### Text extract:
Reputation: 2888
I am solving in these days following situation: In my DB table I have columns for name and surname.
On my page I have input for searching people, and I am struggling with a problem, how to search the name in database that is stored in two columns and I have the name as string ("Joe Green"
).
For example, in database I have followings:
Joe New
Joe Blue
Joe Green
Joe Francois Green
What could be the best way, how this problem to solve? I am currently working with MySQL database and Rails 3.
EDIT: Thank you guys for you replies, but I don't know, how to make the query in Rails 3 notation, is it possible to use "concat"?
Upvotes: 5
Views: 17366
Reputation: 48387
A lot of this would be significantly simpler if you had given some indication of what language is being used at the interface between the input and the database (since Rails is usually associated with Ruby I'll assume you mean that), however....
SELECT *
FROM yourtable
WHERE CONCAT(name, ' ', surname)
LIKE CONCAT('%',REPLACE(?,' ', '%'),'%')

### Problem set:
1. Copy the forum thread word for word, beginning at the words "On my page I" and stopping after "and Rails 3.".
2. Summarize the forum thread in two sentences.

### Stored data:
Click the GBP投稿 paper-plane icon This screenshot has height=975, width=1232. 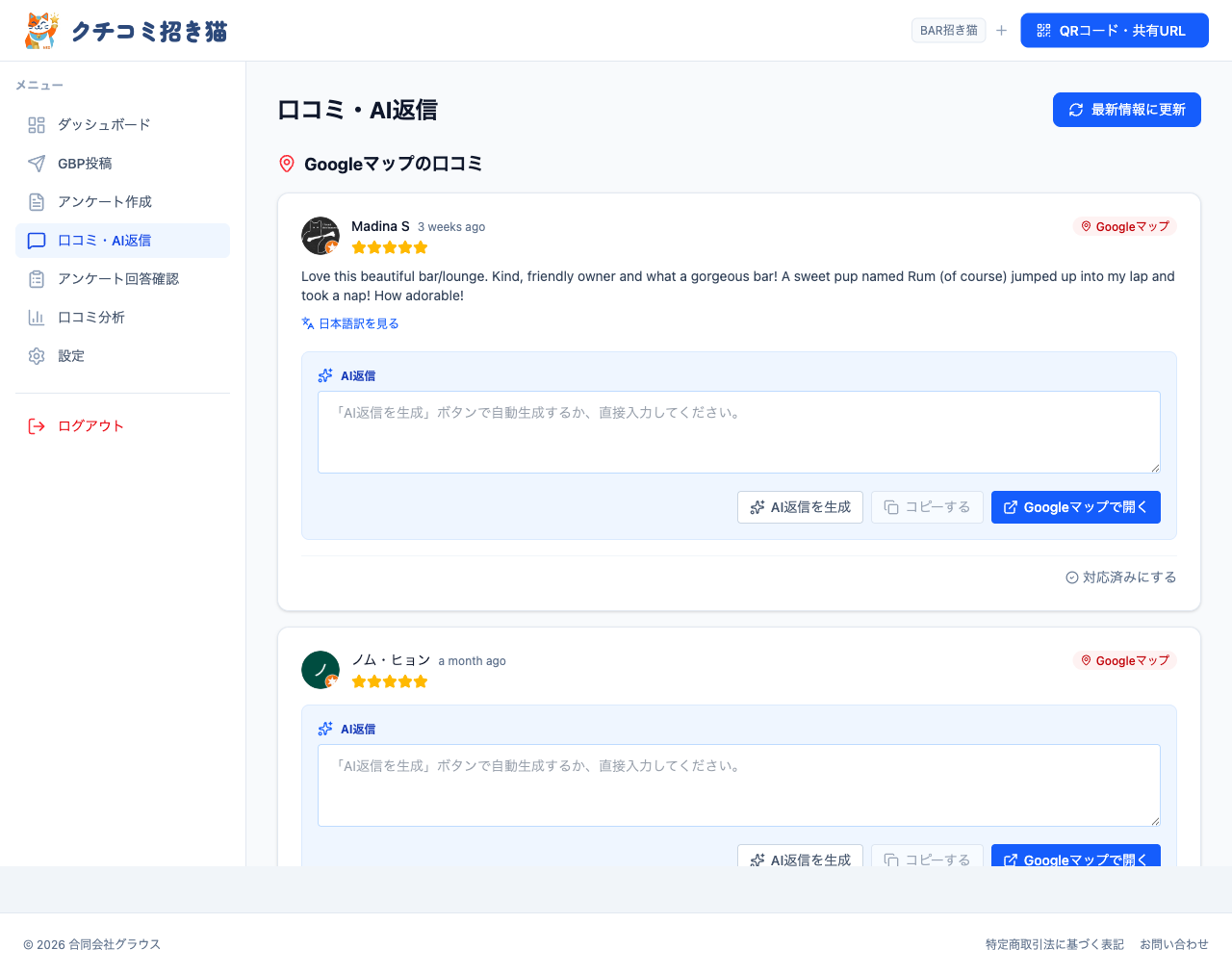(36, 163)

### Correct answers:
1.
On my page I have input for searching people, and I am struggling with a problem, how to search the name in database that is stored in two columns and I have the name as string ("Joe Green"
).
For example, in database I have followings:
Joe New
Joe Blue
Joe Green
Joe Francois Green
What could be the best way, how this problem to solve? I am currently working with MySQL database and Rails 3.

2. A user whose MySQL table keeps names and surnames in separate columns asks how to search it with a full-name string such as "Joe Green" in a Rails 3 application, and later asks whether "concat" can be used in Rails 3 notation. A reply gives a SQL query that joins the name and surname columns with a space and matches the result with LIKE against the input, whose spaces are replaced with wildcards and which is wrapped in wildcards.